#### Given records ####
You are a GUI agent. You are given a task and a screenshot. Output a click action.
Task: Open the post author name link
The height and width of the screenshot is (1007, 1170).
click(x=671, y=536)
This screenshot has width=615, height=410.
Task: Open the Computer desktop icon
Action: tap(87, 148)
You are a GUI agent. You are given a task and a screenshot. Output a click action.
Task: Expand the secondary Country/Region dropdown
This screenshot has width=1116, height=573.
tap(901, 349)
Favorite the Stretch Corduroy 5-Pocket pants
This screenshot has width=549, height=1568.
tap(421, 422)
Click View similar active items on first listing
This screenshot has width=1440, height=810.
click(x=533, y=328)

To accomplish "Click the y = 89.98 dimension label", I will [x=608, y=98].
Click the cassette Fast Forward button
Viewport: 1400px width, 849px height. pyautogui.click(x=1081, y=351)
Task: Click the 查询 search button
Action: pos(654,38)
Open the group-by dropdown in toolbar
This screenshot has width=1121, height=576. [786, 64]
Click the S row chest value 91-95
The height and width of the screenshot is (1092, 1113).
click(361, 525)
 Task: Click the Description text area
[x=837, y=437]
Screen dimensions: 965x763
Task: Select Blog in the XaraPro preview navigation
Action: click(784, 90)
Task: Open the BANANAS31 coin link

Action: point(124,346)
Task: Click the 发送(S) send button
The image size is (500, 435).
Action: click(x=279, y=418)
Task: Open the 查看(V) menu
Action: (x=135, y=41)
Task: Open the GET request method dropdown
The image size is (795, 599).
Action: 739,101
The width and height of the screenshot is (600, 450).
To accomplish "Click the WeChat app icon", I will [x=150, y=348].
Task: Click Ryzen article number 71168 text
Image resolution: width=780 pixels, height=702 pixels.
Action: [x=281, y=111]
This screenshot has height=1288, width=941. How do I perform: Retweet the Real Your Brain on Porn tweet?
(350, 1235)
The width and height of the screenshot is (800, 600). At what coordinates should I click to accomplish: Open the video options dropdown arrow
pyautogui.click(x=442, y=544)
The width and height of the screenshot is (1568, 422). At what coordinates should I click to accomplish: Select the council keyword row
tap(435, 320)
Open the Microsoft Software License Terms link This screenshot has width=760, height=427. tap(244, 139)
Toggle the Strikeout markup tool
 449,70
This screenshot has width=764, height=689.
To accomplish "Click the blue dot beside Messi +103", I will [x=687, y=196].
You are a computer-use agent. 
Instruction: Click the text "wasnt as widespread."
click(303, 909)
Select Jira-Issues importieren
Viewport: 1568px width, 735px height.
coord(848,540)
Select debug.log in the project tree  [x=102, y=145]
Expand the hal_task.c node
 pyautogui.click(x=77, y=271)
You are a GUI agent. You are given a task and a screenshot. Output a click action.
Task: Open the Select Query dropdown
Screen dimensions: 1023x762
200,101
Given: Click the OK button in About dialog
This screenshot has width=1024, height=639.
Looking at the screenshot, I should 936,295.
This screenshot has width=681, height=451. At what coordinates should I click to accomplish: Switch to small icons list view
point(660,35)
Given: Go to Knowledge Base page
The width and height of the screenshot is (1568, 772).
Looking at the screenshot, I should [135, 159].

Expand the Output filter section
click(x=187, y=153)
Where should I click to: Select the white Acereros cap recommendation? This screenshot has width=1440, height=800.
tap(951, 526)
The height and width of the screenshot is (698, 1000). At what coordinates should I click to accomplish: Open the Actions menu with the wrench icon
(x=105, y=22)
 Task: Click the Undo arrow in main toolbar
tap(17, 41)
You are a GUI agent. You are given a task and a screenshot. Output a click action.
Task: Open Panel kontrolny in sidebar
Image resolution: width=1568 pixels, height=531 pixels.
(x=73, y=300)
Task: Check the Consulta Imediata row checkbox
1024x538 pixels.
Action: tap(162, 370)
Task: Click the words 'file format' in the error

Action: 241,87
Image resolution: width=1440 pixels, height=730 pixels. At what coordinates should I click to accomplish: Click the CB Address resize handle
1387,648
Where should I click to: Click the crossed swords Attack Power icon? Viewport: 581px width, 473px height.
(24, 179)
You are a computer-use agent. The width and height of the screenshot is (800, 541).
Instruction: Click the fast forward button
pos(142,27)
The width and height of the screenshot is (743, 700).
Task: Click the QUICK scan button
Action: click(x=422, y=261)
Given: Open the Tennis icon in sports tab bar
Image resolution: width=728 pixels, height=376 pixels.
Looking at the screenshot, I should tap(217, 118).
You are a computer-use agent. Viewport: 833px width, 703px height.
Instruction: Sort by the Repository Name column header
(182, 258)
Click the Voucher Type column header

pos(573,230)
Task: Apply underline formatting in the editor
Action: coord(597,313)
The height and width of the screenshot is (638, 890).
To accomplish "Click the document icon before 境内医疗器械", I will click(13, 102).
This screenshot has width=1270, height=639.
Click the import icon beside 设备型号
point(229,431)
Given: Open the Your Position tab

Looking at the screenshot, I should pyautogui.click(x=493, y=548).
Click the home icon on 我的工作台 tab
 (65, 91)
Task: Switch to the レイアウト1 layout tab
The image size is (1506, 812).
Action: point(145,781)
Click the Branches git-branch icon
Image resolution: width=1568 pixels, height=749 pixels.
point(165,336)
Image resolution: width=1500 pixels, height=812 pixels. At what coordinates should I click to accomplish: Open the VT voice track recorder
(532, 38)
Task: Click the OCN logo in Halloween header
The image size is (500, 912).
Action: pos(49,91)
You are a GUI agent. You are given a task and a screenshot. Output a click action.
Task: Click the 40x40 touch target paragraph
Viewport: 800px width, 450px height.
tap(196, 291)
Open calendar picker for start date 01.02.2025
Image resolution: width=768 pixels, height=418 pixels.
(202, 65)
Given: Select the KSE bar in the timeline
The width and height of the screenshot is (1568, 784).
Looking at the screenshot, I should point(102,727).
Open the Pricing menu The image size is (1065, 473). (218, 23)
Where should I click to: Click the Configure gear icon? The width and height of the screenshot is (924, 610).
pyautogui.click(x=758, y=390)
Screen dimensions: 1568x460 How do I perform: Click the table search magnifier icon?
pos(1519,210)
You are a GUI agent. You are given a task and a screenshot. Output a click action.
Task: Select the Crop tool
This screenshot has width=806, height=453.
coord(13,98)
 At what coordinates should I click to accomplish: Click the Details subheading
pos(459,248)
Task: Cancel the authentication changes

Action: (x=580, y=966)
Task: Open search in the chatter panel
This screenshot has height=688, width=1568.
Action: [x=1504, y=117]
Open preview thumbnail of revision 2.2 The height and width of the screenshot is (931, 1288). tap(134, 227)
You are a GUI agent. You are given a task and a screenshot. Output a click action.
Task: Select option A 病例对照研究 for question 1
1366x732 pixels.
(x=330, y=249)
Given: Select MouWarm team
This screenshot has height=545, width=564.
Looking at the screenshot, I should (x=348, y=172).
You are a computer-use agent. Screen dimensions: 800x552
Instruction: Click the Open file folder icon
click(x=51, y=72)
####
- What to produce
Gather all lines with the string "will" from the data.

- Response to this exercise
To accomplish "Click the y = 89.98 dimension label", I will [x=608, y=98].
To accomplish "Click the WeChat app icon", I will [x=150, y=348].
To accomplish "Click the blue dot beside Messi +103", I will [x=687, y=196].
To accomplish "Click the document icon before 境内医疗器械", I will click(13, 102).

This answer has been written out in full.